Kamis, 16 April 2015

Titip Hadhramaut kepada Yaman

Titip Hadhramaut kepada Yaman

Husein Ja'far Al Hadar  ;  Penulis
KORAN TEMPO, 16 April 2015

                                                                                                                                                           
                                                                                                                                                           

Konflik Yaman murni perkara politik. Maka, terlepas dari karut-marutnya konflik itu, ada perkara penting yang bukan hanya untuk Yaman, tapi juga untuk perkembangan Islam. Itulah Hadhramaut, salah satu pusat peradaban Islam yang terletak di Yaman.

Secara geo-ekonomis, Hadhramaut memang bukan kawasan yang menarik. Namun, dalam aspek pendidikan-budaya dan sosio-religi, Hadhramaut merupakan kawasan penting. Hadhramaut adalah salah satu pusat peradaban Islam di Timur Tengah, selain Kairo di Mesir, Najaf di Irak, dan Qom di Iran. Kawasan itu memiliki sejarah panjang peradaban yang terbentang hingga jauh sebelum Islam. Sejarah itu terukir dalam Al-Quran Surat Al-Ahqaf: 21, di mana Ibnu Katsir dalam tafsirnya menyebutkan bahwa yang dimaksud Al-Ahqaf dalam ayat itu adalah Hadhramaut, tempat tinggal Kaum 'Ad, kaumnya Nabi Hud.

Sejarahnya juga bisa ditemui dalam Injil Perjanjian Lama pada Pasal Kejadian (10): 21-32. Adapun sejarah Islam Hadhramaut dimulai saat Wa'il bin Hajar al-Hadhrami (raja dari Dinasti Hadhramaut) tercatat di barisan pertama pemimpin yang masuk Islam, bahkan jauh sebelum Nabi Muhammad mengutus utusannya ke kawasan penting bagi Nabi Muhammad tersebut.

Sejak abad ke-10, seiring dengan hijrahnya Imam Ahmad al-Muhajir ke Hadhramaut dari Irak untuk misi dakwah dan membangun peradaban Islam di sana, Hadhramaut mulai mengukir masa depan menjadi salah satu pusat peradaban Islam.

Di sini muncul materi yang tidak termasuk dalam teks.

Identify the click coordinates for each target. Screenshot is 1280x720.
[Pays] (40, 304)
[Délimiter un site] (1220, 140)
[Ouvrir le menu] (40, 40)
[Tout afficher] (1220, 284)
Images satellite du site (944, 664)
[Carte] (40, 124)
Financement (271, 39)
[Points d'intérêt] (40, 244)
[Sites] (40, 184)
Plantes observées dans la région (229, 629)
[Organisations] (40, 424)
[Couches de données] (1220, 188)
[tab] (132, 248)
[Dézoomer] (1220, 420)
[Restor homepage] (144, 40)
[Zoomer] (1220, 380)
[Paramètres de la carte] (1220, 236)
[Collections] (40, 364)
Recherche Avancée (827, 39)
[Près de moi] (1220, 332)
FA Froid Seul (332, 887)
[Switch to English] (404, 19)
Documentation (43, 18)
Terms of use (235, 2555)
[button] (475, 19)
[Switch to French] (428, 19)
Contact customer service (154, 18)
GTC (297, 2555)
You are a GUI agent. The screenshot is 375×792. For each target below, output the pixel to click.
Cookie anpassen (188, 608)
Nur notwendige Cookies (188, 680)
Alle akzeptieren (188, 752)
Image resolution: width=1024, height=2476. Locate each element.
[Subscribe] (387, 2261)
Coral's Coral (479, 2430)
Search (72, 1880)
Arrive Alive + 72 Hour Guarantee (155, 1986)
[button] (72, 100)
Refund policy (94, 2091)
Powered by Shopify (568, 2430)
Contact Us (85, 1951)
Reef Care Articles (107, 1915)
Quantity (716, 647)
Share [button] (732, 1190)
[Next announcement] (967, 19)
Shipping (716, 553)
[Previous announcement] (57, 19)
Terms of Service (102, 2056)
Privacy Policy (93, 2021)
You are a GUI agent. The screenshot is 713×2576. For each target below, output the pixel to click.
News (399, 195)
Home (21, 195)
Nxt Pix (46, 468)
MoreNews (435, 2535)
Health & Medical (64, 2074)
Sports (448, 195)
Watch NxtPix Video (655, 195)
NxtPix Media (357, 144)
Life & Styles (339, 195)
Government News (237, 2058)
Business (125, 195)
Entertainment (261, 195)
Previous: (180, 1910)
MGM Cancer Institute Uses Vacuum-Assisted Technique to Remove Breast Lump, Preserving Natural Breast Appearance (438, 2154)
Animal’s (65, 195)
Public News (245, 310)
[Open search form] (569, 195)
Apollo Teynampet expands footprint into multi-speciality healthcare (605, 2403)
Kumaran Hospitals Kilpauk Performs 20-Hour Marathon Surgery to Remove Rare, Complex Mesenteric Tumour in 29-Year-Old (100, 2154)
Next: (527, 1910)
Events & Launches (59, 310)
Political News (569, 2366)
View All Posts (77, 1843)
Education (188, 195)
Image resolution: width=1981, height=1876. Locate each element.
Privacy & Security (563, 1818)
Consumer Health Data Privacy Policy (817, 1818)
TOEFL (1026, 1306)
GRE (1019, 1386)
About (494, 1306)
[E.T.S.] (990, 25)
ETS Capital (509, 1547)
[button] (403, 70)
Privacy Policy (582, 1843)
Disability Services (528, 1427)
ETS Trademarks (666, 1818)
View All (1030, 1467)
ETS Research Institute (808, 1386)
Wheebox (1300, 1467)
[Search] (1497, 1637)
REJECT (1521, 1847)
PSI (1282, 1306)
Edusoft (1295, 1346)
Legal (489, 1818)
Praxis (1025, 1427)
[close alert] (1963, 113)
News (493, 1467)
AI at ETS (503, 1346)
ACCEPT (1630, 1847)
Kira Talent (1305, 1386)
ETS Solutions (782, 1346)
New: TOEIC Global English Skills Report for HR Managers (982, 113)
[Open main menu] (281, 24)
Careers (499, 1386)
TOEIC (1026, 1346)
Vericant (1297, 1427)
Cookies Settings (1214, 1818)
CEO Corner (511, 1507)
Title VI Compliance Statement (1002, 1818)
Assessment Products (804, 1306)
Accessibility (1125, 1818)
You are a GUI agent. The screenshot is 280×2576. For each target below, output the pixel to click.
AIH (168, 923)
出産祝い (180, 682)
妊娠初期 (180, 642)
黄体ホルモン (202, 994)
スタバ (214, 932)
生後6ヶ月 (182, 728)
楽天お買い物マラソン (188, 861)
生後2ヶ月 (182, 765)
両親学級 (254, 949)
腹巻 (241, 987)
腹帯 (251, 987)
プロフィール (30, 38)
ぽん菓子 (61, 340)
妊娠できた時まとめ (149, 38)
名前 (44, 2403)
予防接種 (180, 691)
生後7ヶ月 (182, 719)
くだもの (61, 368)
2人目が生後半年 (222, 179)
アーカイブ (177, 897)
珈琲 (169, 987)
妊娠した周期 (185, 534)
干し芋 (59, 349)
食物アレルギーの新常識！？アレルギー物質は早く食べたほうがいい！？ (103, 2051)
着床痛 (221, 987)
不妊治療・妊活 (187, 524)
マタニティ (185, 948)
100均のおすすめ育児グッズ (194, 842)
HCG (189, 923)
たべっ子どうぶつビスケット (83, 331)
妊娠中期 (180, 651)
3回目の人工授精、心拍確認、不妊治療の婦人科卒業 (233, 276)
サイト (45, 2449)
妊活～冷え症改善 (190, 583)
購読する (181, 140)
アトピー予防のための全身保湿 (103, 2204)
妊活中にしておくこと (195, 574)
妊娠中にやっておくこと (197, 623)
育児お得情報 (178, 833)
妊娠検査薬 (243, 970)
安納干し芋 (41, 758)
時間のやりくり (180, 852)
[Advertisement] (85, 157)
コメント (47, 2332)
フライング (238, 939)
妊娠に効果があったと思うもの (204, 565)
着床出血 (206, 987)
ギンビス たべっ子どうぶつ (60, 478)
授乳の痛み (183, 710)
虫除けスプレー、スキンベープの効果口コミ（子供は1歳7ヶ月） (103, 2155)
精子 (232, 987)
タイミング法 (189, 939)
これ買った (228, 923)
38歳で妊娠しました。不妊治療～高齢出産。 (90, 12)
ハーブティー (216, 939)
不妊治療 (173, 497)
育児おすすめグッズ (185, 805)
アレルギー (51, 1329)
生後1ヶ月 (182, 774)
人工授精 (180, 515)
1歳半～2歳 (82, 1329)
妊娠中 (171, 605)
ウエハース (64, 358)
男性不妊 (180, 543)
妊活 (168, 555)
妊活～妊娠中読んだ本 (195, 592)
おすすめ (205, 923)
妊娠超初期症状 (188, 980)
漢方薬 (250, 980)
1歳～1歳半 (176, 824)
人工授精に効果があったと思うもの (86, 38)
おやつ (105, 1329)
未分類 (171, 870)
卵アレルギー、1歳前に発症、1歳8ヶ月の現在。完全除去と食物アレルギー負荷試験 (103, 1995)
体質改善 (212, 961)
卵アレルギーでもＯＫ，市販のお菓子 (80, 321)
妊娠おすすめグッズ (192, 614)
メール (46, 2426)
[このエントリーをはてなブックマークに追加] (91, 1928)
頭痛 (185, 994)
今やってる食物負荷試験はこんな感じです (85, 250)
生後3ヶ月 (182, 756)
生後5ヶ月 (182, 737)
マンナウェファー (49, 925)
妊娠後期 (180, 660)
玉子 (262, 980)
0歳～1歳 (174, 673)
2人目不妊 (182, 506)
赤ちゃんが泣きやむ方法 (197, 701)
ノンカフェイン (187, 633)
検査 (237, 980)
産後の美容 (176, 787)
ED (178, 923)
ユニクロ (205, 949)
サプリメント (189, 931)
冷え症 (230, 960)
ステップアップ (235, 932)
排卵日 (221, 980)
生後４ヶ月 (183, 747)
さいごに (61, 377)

Keturunan Imam al-Muhajir di Hadhramaut yang bernama Faqih al-Muqaddam menjadi pendiri Thariqah 'Alawiyah yang pertama kali muncul di Hadhramaut, yakni salah satu corak tasawuf dan tarekat yang menjadi fondasi Islam damai dan kultural yang berperan penting dalam penyebaran Islam ke Indonesia.

Dari kawasan itu pula, embrio masyarakat madani Islam kemudian tersebar luas ke seantero dunia: dari Afrika, India, hingga kawasan Asia Tenggara, termasuk Indonesia (Thariqah 'Alawiyyah, 2001). Hingga abad ke-17 Masehi, diperkirakan terdapat 300 ahli fikih dan 80 wali di Tarim, salah satu kota di Hadhramaut, yang mengajarkan ilmunya di masjid-masjid di sana layaknya pesantren atau universitas Islam.

Hadhramaut telah menjadi warisan Islam dan dunia. Maka tepat jika PBB melalui UNESCO menginstruksikan agar kawasan itu dijaga bersama di tengah kecamuk konflik di Yaman. Penulis tak khawatir pada Houthi atau seluruh elemen di Yaman terkait dengan Hadhramaut ini. Sebab, mereka menyadari dan selalu menjaganya sebagai kebanggaan dan aset Islam mereka. Apalagi Houthi sejak awal merupakan gerakan pendidikan dan kebudayaan yang bercita-cita mencuatkan harga diri Yaman.

Penulis justru khawatir pada pihak asing, khususnya Arab Saudi, yang kini mengintervensi rumah tangga Yaman dan takut akan kemajuan negeri tersebut. Sebab, bukan hanya karena mereka tak sadar akan signifikansi Hadhramaut, tapi juga karena Arab Saudi berdiri di atas ideologi yang tak mementingkan—bahkan menganggap bid'ah—aset dan warisan budaya Islam.

Jangan sampai Islam dijadikan isu untuk pragmatisme politik, seperti dikait-kaitkannya konflik Yaman dengan Sunni-Syiah. Sebab, selain itu tak ada, dan bahkan ditentang dalam Islam, juga karena sejarahnya sejak dulu Sunni-Syiah bergotong-royong membangun peradaban Islam di Hadhramaut. Justru sebaliknya, Islam harusnya dijadikan "obat penawar" bagi kecamuk politik di Yaman.